La Cour constitutionnelle a refusé, en l’état, de se prononcer sur la conformité à la Constitution de la loi n° 66.23 relative à l’organisation de la profession d’avocat, estimant que les conditions juridiques nécessaires à l’examen du texte n’étaient pas réunies. Dans une décision dont Hespress FR a obtenu copie, l’institution a déclaré l’impossibilité de statuer sur la saisine qui lui a été transmise, tout en ordonnant la notification de son arrêt au Chef du gouvernement, au président de la Chambre des représentants et au président de la Chambre des conseillers, ainsi que sa publication au Bulletin officiel.
Au cœur de cette décision figure une question de procédure. La Cour relève que la lettre de saisine émanant du président de la Chambre des représentants, bien qu’ayant pour objet le contrôle de constitutionnalité de la loi n° 66.23, était accompagnée d’un dossier ne contenant pas le texte définitif de la loi tel qu’adopté par le Parlement.
Selon la juridiction, le document transmis consistait principalement en une copie du rapport de la Commission de la justice, de la législation et des droits de l’Homme de la Chambre des conseillers établi dans le cadre d’une deuxième lecture du projet de loi. Ce rapport comprenait plusieurs pièces, notamment le texte du projet tel qu’approuvé par la Chambre des représentants lors de sa deuxième lecture du 6 juillet 2026. En revanche, il ne contenait pas la version du texte adoptée par la Chambre des conseillers lors de sa propre deuxième lecture, le 7 juillet 2026.
Cette absence est apparue déterminante aux yeux de la Cour constitutionnelle. Celle-ci rappelle que le troisième alinéa de l’article 132 de la Constitution autorise le Roi, le Chef du gouvernement, le président de la Chambre des représentants, le président de la Chambre des conseillers, un cinquième des membres de la Chambre des représentants ou quarante membres de la Chambre des conseillers à saisir la juridiction constitutionnelle avant la promulgation d’une loi afin qu’elle se prononce sur sa conformité à la Loi fondamentale.
La Cour souligne également que l’article 23 de sa loi organique encadre précisément cette procédure. Ce texte prévoit que la saisine doit être effectuée par lettre émanant de l’une des autorités habilitées ou, le cas échéant, par une ou plusieurs lettres réunissant le nombre de signatures parlementaires requis.
Une compétence limitée aux lois définitivement adoptées
Dans son raisonnement, la Cour insiste sur le fait que les dispositions de la Constitution et de la loi organique doivent être interprétées de manière complémentaire. Il en ressort que son contrôle, dans le cadre du mécanisme prévu à l’article 132, ne peut s’exercer que sur des lois définitivement approuvées et régulièrement déférées à son examen.
Autrement dit, la juridiction constitutionnelle ne contrôle ni les rapports des commissions parlementaires ni les projets de loi en cours d’élaboration. Son intervention ne peut porter que sur un texte législatif adopté et formellement transmis selon les règles prévues par le droit constitutionnel marocain.

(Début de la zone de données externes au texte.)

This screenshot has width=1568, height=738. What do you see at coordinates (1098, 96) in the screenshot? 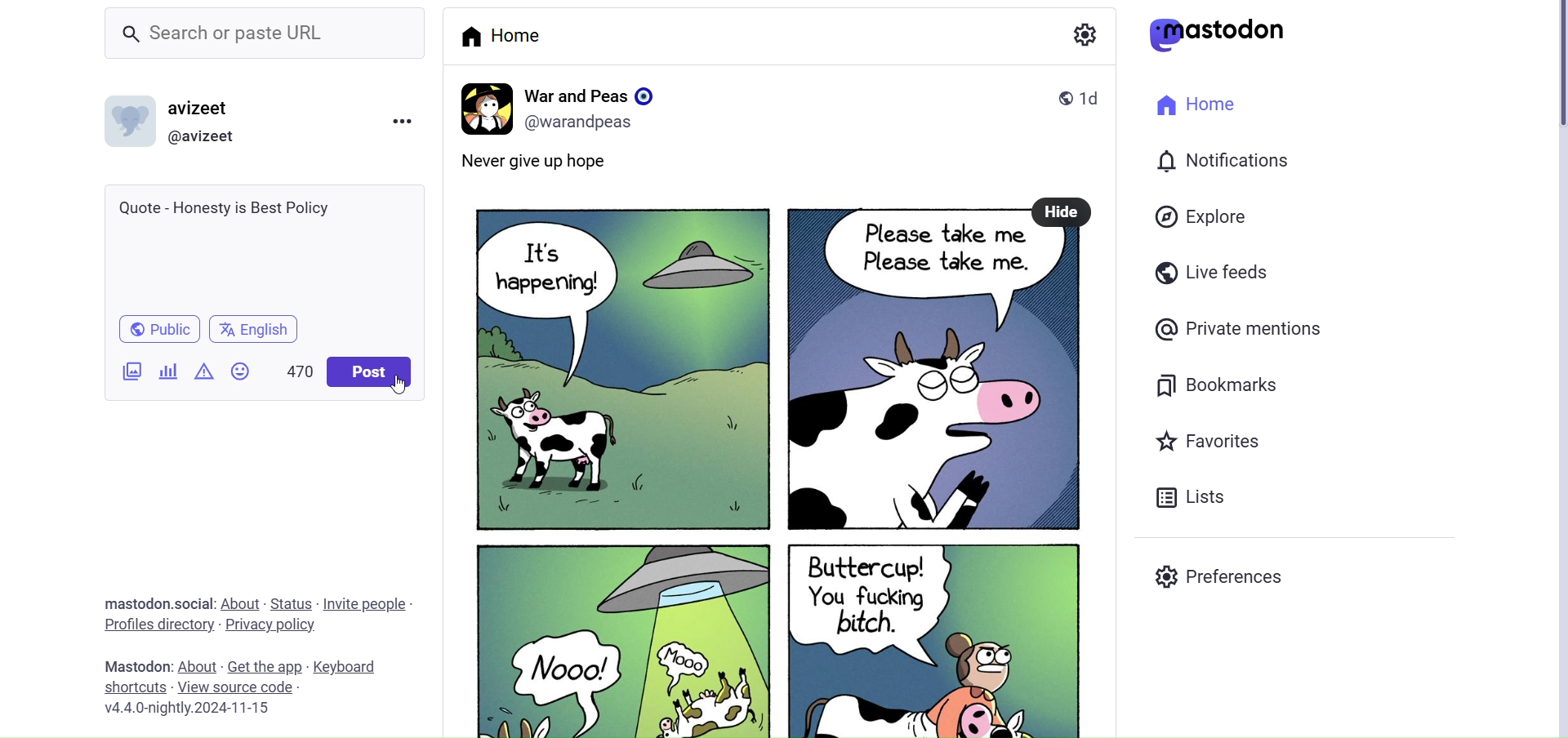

La Cour considère ainsi que le constituant a instauré un lien indissociable entre l’acte de saisine et le texte soumis au contrôle. Dès lors, le simple fait d’annexer à la demande un rapport relatif aux travaux préparatoires d’une commission parlementaire, même lorsqu’il contient une version du projet de loi, ne saurait tenir lieu de transmission du texte législatif dont la constitutionnalité est contestée.
Pour les juges constitutionnels, cette situation empêche matériellement l’exercice du contrôle demandé. La décision précise en effet que la Cour ne peut statuer que dans les limites fixées par la Constitution, conformément aux procédures de fond et de forme définies par sa loi organique et sur la base des documents effectivement transmis par l’autorité saisissante.
L’absence d’une copie conforme du texte de loi devant faire l’objet du contrôle a donc eu une conséquence directe : elle a privé la Cour de l’objet même de son examen. Dans ces conditions, la juridiction estime que le support juridique nécessaire à son intervention n’existe pas en l’état, ce qui constitue un obstacle légal à toute décision sur le fond.
En conséquence, la Cour constitutionnelle a conclu qu’elle ne pouvait se prononcer sur la constitutionnalité d’un texte qui ne lui a pas été soumis conformément aux exigences fixées par la Constitution et par la loi organique régissant son fonctionnement. Elle a ainsi déclaré qu’il lui était impossible, dans les circonstances actuelles, de statuer sur la saisine relative à la loi n° 66.23 portant organisation de la profession d’avocat.